Sorry to hear about your loss, @pgoetz - hopefully the data can be recovered or at least replicated from the raw data

pgoetz · November 12, 2021, 8:21pm

I think it can all be replicated, it’s just a function of time. We run many, many cryosparc jobs on multiple worker nodes. I do have a question about using wt to recover the Mongo databse.as per some stuff I’ve read online, but will turn that into a separate post.

I think the answer to your question is that you do need to back up your raw data if it’s important to be preserved, but my understanding is that cryosparcm backup just backs up the Mongo database. How they’re able to do this and maintain data integrity without stopping cryosparc is a mystery (or perhaps cryosparc is paused during the backup). This would be an issue for us, as we’re running multiple cryosparc jobs 24/7.

stephan · November 18, 2021, 3:50pm

Hi @user123, @pgoetz,

Please note cryoSPARC v3.2.0 uses MongoDB v3.4.10.

This is ideal if you’d like to keep a backup of the results that cryoSPARC has created (e.g., micrographs, particles, 3D volumes), but if you only want to keep a backup of the database (users, lanes, projects, workspace and job metadata, plots, event logs, etc.,), the cryosparcm backup function is enough.

If the drive containing the cryoSPARC database folder is lost, but you have an rsync'd backup of it, you can restore your instance by specifying the path to the backup database directory in cryosparc_master/config.sh : CRYOSPARC_DB_PATH, then restarting cryoSPARC.

The cryosparcm backup function is a wrapper to mongodump. You can read about it here. Relevant excerpts:

mongodump and mongorestore operate against a running mongod process, and can manipulate the underlying data files directly.

When connected to a MongoDB instance, mongodump can adversely affect mongod performance. If your data is larger than system memory, the queries will push the working set out of memory, causing page faults.

Also, a note about making backups of the database using cp or rsync:

Since copying multiple files is not an atomic operation, you must stop all writes to the mongod before copying the files. Otherwise, you will copy the files in an invalid state.

You can “stop all writes” by turning off cryoSPARC before you make a copy: cryosparcm stop.

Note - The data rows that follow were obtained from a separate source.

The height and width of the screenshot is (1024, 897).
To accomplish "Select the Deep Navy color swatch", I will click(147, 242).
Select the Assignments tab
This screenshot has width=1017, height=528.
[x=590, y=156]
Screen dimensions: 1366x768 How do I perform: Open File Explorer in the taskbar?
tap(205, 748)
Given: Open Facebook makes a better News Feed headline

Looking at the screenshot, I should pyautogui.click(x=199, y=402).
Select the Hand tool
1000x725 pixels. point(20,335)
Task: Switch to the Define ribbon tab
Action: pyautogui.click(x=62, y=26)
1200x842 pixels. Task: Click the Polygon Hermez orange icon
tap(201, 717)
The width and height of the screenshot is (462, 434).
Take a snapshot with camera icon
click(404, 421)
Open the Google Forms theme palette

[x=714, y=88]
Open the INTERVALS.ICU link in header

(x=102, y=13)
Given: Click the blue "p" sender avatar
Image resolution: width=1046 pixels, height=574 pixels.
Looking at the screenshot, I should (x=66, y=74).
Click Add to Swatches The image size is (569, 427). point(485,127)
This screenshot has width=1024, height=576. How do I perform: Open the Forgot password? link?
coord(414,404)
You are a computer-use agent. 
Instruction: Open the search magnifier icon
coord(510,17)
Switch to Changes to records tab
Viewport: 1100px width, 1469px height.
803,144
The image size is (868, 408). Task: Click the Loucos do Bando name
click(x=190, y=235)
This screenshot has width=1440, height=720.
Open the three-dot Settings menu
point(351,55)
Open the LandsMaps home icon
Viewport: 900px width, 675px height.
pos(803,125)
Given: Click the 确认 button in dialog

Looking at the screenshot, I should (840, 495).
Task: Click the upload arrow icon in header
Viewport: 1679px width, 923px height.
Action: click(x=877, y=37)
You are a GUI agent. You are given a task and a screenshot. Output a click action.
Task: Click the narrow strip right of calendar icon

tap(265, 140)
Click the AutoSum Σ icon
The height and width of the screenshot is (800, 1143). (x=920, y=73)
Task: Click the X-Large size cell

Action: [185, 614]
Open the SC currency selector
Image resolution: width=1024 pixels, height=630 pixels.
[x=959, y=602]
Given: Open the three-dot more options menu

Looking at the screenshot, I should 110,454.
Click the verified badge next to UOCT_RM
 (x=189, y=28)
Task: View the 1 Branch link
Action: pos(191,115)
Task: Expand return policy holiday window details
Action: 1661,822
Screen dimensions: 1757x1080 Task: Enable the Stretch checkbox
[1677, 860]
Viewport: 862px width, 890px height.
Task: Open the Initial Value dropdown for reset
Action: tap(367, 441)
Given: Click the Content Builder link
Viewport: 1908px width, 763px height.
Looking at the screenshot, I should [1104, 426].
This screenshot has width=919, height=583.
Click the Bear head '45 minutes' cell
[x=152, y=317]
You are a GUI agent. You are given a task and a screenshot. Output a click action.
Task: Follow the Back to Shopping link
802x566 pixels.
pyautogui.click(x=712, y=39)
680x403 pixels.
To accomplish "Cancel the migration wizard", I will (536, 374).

user123 · November 18, 2021, 10:52pm

Really helpful explanation! Thank you.

user123 · November 22, 2021, 1:14am

HI @stephan, is it absolutely necessary to stop cryosparc before starting rsync if I want to transfer one project from this database to another system? Even if no jobs are running in the project undergoing rsync?
Also, can I transfer just one (very large) project to a new system with this rsync’d database and the cryosparcm backup file (pointing config.sh CRYOSPARC_DB_PATH to the rsync’d cryosparc_database/project/Pxx)? I don’t particularly need to transfer the other projects (but don’t mind doing so if this is necessary to make it work). I’m not sure I even need the cryosparcm backup file for this. Can’t I just point CRYOSPARC_DB_PATH of the new system to the newly rsync’d single project directory and start cryosparc and work there?